8/10
The ghost of Django.
2 August 2017
Warning: Spoilers
For a poll being held on ICM for the best movies of 1968 I started to gather Spaghetti Westerns to watch from the year. Whilst gathering up the most famous Spaghetti's from the year,I stumbled on a lesser known one that I've heard about for years,which led to me joining Django for four adventures.

View on the film:

Originally written as a non-Western Giallo four part TV series,the screenplay by writer/director Mario Lanfranchi smoothly converts the eps to a Western setting,with a 20-30 minute run time for each "ep" allowing a clean sketch of each encounter to be drawn,and for the peculiar elements to grow.

Coming from a stage background, Lanfranchi makes the extended dialogue exchanges drip with dread,as the vagueness which Django keeps his background in,gives this avenging outlaw an otherworldly gloss.

Introducing Django like a mirage in the desert, director Lanfranchi & cinematographer Antonio Secchi cast an entrancing supernatural Horror atmosphere, where eclipses of the sun are scattered across the screen and stylish tracking shots round the gambling table move with Django's dance of death.

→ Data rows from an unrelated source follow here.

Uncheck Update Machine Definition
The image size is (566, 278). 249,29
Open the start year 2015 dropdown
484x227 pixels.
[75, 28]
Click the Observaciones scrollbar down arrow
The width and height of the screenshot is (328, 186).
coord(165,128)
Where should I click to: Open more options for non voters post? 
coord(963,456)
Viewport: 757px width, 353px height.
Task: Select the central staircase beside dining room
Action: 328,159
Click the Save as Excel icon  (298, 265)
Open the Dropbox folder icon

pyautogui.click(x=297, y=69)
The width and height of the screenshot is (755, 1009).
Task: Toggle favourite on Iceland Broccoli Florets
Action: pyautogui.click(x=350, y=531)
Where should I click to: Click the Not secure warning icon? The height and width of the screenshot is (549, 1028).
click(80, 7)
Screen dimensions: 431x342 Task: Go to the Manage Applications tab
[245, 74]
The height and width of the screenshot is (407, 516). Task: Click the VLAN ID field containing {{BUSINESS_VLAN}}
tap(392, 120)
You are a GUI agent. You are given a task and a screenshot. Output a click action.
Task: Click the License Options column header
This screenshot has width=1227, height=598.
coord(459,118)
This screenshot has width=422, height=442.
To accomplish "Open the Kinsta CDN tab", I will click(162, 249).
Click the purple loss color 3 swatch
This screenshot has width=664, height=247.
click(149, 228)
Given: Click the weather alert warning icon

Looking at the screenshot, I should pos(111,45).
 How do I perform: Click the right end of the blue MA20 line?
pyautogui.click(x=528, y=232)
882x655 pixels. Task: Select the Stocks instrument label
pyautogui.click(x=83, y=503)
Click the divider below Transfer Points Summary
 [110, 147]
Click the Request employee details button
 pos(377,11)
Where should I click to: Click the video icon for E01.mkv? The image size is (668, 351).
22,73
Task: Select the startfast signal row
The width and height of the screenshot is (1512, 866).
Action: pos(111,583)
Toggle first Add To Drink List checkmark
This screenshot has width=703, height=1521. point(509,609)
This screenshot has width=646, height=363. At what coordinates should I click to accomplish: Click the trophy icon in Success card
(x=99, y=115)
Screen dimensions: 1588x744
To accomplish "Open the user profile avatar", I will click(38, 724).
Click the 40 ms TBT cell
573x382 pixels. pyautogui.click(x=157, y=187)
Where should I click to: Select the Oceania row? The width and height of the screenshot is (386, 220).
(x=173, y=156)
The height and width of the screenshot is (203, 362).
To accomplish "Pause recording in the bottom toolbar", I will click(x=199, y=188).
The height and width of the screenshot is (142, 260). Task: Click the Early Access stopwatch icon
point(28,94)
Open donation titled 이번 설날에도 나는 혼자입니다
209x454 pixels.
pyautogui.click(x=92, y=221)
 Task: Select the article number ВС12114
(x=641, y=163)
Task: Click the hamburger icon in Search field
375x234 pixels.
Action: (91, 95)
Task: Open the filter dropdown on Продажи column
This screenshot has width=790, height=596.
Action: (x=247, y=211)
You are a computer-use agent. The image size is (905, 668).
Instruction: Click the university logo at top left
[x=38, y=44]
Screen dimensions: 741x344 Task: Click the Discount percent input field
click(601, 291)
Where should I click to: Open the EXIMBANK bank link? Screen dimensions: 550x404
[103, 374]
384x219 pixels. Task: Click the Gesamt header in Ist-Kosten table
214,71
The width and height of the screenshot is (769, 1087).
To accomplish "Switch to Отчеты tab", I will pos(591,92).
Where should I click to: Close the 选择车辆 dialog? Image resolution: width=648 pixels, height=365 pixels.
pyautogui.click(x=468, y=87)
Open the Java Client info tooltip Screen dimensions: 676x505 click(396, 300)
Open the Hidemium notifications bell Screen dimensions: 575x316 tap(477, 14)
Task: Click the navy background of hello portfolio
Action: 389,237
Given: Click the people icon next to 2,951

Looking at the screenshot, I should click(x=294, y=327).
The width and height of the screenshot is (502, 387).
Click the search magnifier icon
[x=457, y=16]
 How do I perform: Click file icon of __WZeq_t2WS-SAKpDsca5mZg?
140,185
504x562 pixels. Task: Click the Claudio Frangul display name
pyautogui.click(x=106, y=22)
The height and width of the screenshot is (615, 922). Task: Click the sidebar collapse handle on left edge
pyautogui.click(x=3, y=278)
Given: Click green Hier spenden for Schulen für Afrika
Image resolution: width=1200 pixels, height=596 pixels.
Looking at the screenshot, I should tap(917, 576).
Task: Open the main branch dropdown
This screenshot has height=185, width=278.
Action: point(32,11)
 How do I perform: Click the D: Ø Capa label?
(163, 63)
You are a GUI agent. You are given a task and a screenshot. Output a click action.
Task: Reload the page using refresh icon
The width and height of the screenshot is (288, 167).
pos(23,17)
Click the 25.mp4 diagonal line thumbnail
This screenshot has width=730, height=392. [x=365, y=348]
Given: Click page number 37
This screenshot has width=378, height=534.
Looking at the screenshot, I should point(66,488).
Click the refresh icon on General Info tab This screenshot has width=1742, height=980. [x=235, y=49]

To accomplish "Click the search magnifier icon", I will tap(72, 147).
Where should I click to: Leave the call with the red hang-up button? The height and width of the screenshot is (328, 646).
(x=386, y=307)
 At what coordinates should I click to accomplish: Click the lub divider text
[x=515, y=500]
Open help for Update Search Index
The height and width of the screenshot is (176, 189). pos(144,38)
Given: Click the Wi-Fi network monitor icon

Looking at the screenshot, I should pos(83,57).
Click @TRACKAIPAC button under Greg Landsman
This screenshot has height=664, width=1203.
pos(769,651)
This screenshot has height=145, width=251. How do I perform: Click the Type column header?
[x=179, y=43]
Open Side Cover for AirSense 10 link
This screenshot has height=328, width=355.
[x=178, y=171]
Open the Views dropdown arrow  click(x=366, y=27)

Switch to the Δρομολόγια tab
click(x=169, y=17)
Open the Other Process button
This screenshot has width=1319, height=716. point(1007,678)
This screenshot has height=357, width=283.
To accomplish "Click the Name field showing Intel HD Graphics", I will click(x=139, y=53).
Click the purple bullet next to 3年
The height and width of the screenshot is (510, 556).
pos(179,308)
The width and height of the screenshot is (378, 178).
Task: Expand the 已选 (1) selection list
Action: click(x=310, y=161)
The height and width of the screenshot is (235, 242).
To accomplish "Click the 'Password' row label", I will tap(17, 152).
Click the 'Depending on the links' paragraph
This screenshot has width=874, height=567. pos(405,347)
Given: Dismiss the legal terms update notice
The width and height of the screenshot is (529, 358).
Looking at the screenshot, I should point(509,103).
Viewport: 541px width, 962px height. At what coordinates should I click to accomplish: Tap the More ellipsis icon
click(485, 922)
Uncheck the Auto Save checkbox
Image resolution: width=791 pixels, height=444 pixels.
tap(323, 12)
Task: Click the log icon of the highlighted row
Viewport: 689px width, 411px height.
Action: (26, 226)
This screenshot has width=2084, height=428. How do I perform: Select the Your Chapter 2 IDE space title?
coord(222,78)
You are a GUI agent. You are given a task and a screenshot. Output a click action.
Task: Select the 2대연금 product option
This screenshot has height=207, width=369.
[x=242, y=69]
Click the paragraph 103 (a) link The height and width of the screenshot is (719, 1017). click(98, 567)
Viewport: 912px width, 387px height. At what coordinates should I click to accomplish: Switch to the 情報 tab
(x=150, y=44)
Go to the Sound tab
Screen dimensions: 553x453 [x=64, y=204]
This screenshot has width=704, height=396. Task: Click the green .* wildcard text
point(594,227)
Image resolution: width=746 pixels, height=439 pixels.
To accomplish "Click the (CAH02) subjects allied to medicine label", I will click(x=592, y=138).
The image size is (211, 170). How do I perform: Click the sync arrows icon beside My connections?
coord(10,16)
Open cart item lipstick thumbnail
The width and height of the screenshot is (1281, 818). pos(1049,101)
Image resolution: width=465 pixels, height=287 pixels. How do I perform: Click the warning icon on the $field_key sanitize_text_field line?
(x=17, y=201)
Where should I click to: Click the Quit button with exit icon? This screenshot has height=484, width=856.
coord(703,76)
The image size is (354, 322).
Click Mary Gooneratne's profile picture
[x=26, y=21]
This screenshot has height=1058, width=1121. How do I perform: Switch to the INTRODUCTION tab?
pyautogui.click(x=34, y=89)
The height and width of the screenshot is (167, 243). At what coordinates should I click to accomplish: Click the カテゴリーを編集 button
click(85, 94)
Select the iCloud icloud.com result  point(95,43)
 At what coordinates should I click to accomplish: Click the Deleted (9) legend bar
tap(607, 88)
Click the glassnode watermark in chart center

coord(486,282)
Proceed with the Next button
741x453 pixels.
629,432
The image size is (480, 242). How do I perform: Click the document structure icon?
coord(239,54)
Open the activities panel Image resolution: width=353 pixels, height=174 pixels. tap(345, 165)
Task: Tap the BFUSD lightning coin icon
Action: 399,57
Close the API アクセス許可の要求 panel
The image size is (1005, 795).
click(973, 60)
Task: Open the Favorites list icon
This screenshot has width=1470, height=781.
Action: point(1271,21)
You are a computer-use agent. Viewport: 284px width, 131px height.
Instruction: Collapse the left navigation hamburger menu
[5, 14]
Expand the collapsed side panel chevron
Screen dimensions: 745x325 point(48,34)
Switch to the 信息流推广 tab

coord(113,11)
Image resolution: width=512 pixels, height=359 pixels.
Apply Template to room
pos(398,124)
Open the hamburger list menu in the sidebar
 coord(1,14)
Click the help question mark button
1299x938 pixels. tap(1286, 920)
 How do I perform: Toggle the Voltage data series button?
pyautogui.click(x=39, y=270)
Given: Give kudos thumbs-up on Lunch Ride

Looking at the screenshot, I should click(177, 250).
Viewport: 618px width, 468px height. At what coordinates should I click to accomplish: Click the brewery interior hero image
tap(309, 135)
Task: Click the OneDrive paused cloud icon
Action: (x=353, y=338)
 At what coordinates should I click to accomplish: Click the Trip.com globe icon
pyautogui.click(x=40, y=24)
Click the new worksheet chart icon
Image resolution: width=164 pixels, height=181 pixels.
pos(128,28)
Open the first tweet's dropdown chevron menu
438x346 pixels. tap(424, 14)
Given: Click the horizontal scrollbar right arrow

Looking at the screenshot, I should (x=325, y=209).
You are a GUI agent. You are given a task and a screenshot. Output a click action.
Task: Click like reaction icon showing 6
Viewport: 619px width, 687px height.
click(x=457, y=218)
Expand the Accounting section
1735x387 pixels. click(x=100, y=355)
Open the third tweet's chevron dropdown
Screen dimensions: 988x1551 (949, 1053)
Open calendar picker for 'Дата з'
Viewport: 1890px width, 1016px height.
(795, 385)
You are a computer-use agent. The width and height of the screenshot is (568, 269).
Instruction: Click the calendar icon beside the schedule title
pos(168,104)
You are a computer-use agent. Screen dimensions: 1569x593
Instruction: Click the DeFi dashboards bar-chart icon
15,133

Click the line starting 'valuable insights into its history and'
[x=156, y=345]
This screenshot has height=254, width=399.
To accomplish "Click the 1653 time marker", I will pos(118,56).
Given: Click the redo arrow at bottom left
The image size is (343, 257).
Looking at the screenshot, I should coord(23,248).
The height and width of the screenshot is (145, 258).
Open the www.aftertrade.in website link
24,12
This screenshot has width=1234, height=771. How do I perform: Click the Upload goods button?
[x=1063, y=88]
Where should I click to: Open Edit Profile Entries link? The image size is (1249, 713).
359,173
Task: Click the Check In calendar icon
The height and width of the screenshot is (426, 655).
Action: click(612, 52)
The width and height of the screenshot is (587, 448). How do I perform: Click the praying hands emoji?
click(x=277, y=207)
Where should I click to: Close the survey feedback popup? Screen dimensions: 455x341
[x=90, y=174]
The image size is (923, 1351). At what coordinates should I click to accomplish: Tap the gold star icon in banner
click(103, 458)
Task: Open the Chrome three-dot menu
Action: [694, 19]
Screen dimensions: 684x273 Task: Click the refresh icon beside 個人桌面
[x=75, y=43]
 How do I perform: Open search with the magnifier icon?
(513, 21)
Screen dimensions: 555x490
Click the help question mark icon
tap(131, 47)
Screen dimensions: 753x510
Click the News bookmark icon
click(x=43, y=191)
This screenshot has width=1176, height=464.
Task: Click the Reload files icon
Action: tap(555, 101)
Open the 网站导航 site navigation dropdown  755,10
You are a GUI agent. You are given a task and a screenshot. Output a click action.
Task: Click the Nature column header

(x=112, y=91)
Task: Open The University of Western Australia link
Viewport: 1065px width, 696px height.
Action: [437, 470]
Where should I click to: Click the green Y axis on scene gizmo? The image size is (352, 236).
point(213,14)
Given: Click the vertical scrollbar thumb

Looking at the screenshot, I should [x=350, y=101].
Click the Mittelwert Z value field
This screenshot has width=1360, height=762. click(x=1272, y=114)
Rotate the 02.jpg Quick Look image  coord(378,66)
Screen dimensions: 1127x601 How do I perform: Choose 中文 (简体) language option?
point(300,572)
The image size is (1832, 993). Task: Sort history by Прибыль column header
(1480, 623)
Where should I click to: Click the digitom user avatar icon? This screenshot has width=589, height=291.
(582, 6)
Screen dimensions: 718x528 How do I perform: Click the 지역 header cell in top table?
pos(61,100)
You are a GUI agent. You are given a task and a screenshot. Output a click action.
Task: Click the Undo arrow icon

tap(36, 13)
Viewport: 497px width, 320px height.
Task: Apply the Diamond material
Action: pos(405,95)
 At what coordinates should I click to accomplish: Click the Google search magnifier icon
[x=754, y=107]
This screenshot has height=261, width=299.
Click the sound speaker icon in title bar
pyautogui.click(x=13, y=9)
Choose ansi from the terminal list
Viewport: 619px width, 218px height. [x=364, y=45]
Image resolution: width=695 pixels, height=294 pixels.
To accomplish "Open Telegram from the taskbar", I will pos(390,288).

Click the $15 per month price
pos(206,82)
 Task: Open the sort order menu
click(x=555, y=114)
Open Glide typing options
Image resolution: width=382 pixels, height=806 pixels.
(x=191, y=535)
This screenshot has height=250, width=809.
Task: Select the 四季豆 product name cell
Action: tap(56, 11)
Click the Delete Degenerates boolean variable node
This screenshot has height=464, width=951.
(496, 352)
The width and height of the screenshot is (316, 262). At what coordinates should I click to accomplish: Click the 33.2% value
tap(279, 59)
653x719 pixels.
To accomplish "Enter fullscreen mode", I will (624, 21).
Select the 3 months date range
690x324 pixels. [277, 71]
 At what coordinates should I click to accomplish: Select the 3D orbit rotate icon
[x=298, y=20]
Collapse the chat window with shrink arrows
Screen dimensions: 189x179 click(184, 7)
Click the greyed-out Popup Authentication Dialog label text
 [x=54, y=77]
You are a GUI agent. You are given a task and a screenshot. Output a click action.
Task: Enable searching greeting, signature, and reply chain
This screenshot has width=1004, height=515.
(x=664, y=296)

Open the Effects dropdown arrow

Backed by an unsettling score from Gianni Ferrio, Lanfranchi brilliantly sends Django into a surrealist nightmare. Spilling from the peculiar actions of Django that includes drinking milk by the pint instead of booze, Lanfranchi shakes the screen in waves of startling colours, via a deeply unsettling ghostly mood where over saturated colours follow Django's bullets,and lead to a thunderous final battle in a Gothic Horror church.

Although he fell out with Lanfranchi. (who is a fantastic "character" on the bonus interview) over the director being "Too intellectual" Tomas Milian gives an absolutely barking mad performance as O'Hara,who Milian sends into a quivering mess at the mere sight of a hot blonde or Django having a fistful of gold.

Becoming agitated on set after finding out that Lanfranchi had sent his girlfriend Ali MacGraw back to the US due to her endless spats with his lead, Robin Clarke gives a simmering performance as Django,via the stark calm Django shows when first meeting his next victim,being shot down by Clarke with a calculating fury,in these four tales of Django.